# install rom lollipop on windows phone



## Kerolos Sedky (Jul 8, 2016)

*please

How To install rom lollipop on windows phone 10 Lumia 540 

Thanks*


----------



## Cholens (Jul 8, 2016)

Ummmm..... not


----------



## BlueTR (Jul 8, 2016)

That is not possible, never was and isn't going to be possible.


----------



## augustinionut (Jul 8, 2016)

Kerolos Sedky said:


> *please
> 
> How To install rom lollipop on windows phone 10 Lumia 540
> 
> Thanks*

Click to collapse



https://www.microsoft.com/en-us/store/apps/windroid-lollipop/9nblggh1njdw


----------



## djtonka (Jul 9, 2016)

but only trought the RS232 port


----------



## MrKartupelis (Jul 10, 2016)

Someone needs to modify boot loader and disable secure boot first.
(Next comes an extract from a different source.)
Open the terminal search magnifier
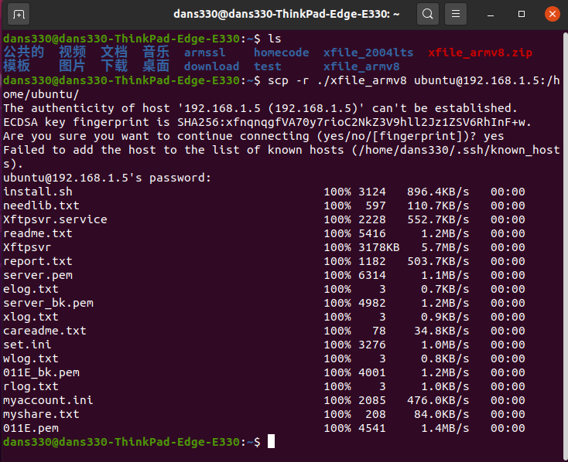Screen dimensions: 568x462 coord(427,14)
Sent from my LG-D855 using Tapatalk


----------



## sm_babar (Feb 24, 2017)

Need the same ANS . . . Anyone plz Help !!!!


----------



## karaki93 (Feb 24, 2017)

You should be asking how to get windows 10 mobile on old an abandoned android phones since we have a prove that it's possible and that's how the OS can gain more market share


----------